I had no way of knowing that five years later, neither she and I,
nor my parents, would still be together, but would be separated, on our ways to
the complete set of divorces that ended all the marriages of our seemingly
model 1950s nuclear family—parents and five children all unable to sustain a
relationship of wedded bliss, for a whole variety of reasons.
From the front passenger seat, Mom took in the scene. Frowned.
“Where’s the lake?”
“What lake?”
“Lenore. The road used to go for miles along the lake when we went
from St. Brieux to Humboldt.”
“The lake’s a few miles that way,” I gestured casually towards the
west, out the driver’s window. “There’s still a road there, but you wanted to
see the Imhoffs at St. Peter’s,” I reminded, referring to the ceiling paintings
on the church at Muenster. “And besides, this road’s the better highway these
days and it’s quicker this way.” My authority for such a pronouncement, given my total ignorance of the other route (a route I had never driven), is the symbolism of a line on a highway map.
“Oh.” Silence.
From the back seat a few minutes later, another frown, this one in my
rear-view mirror, and a bemused rumble in my ear. “Where’s the lake? The road
used to go for miles along the lake when we’d go down to Humboldt from Melfort
to a dance.” Conversations with Mom and Dad were often like this—same page,
different time zones. It seemed funny at the time.
“Lake Lenore?”
“Yeah.”
“It’s over that way a few miles. This is the main connecting road
now. But maybe Uncle Wilbur can
take that route when he brings you back next week.”
“Oh.”
Silence.
Another frown from Mom.
“Look at that. He’s out combining on a Sunday. Your Great Uncle
Peter never worked on a Sunday. On Sunday he rested, and his horses
rested.” “Yeah.” Same page at the same time with this one. Such
togetherness. This one really matters.
“Combines don’t need rest, I guess,” I toss off, completely missing
the point.
I look west as the combine passes behind us, and shrug off the
scene the way they prefer to remember it: A field of mature wheat, glowing
golden, biding its time in the soft autumn sunlight on a cloudless Lord’s Day
afternoon.
And weary beasts of burden: a team of horses (Clydes? Belgians?
Percherons? I don’t bother asking, so they never tell me—a family detail now
lost from the record) and my Great Uncle Peter, all absent, absorbing the
pleasures of a divinely ordained afternoon of R and R.

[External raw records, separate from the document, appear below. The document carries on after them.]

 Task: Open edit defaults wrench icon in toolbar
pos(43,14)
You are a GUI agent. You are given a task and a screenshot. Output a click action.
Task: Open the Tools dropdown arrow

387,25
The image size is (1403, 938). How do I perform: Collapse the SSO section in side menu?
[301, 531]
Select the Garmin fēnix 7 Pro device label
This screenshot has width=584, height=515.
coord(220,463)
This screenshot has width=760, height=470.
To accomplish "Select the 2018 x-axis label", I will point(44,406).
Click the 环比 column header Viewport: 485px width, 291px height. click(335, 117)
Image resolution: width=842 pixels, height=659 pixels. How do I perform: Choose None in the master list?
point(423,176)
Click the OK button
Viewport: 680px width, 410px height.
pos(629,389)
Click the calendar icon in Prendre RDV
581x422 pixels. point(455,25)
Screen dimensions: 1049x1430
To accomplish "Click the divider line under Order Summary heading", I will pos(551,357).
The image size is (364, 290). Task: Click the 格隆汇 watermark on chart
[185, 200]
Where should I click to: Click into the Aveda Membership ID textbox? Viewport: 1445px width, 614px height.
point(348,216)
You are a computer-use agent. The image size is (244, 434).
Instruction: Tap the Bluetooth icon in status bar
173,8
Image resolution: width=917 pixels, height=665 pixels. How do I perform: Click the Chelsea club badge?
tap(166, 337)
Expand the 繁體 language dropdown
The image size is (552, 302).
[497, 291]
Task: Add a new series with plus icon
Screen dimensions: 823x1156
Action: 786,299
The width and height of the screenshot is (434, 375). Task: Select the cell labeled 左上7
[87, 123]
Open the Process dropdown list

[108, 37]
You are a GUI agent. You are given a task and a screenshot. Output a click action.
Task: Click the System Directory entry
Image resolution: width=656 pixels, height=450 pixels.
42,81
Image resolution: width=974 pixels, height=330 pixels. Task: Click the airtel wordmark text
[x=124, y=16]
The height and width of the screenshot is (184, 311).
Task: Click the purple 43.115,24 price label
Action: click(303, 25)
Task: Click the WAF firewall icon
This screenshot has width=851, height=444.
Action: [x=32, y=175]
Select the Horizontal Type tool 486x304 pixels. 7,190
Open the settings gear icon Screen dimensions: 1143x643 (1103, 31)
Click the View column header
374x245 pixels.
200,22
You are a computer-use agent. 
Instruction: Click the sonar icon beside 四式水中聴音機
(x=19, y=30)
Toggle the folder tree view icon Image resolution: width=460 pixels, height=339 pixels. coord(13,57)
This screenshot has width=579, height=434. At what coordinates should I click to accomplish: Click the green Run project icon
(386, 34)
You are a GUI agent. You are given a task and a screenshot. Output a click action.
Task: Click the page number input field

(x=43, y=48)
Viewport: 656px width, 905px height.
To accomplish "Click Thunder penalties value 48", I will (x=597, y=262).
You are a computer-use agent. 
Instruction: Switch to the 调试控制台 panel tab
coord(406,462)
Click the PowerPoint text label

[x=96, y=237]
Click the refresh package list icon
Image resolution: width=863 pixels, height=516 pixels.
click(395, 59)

That was, in the eleven years I lived in Saskatoon, the only time I
made that trip to visit the relatives who lived the closest by. But that evening, uncharacteristically curious, and in the area anyway because Mom and Aunt Dorothy had wanted to drive over to St. Brieux to see their mother's old homestead, as the four of them drove back to the farm, I drove
the old route back south, down along the lake for a surprisingly
few miles for a place and route so central to their memories, before turning west at
Humboldt, towards home.
It was pretty, all right. But I was in too much of a different
generation, in too much of a hurry, really to appreciate that fire in the sky, reflecting
off a smallish, narrow prairie lake. That was part of their story, and like so
many they told me over the years, I failed at the time to connect it with mine,
only to regret the now forever gone chance the hear them tell it to me again,
when time has slowed me down to a pace where I could maybe find reason to
appreciate it from their point of view.
Now, my own son from a second marriage that has for 25 years survived
the fact that I and my impatience are in it, lives four hours by air to the
east, on the shores of the St. Lawrence (a place an impossibly long geography and history away when I was his age) and I have all my stories to tell
him, and he has his own life to build, and his own stories to acquire. Will any of
mine have any place in his, later? Will we get our Sunday in the September sun,
one day? Will we make a better job of it?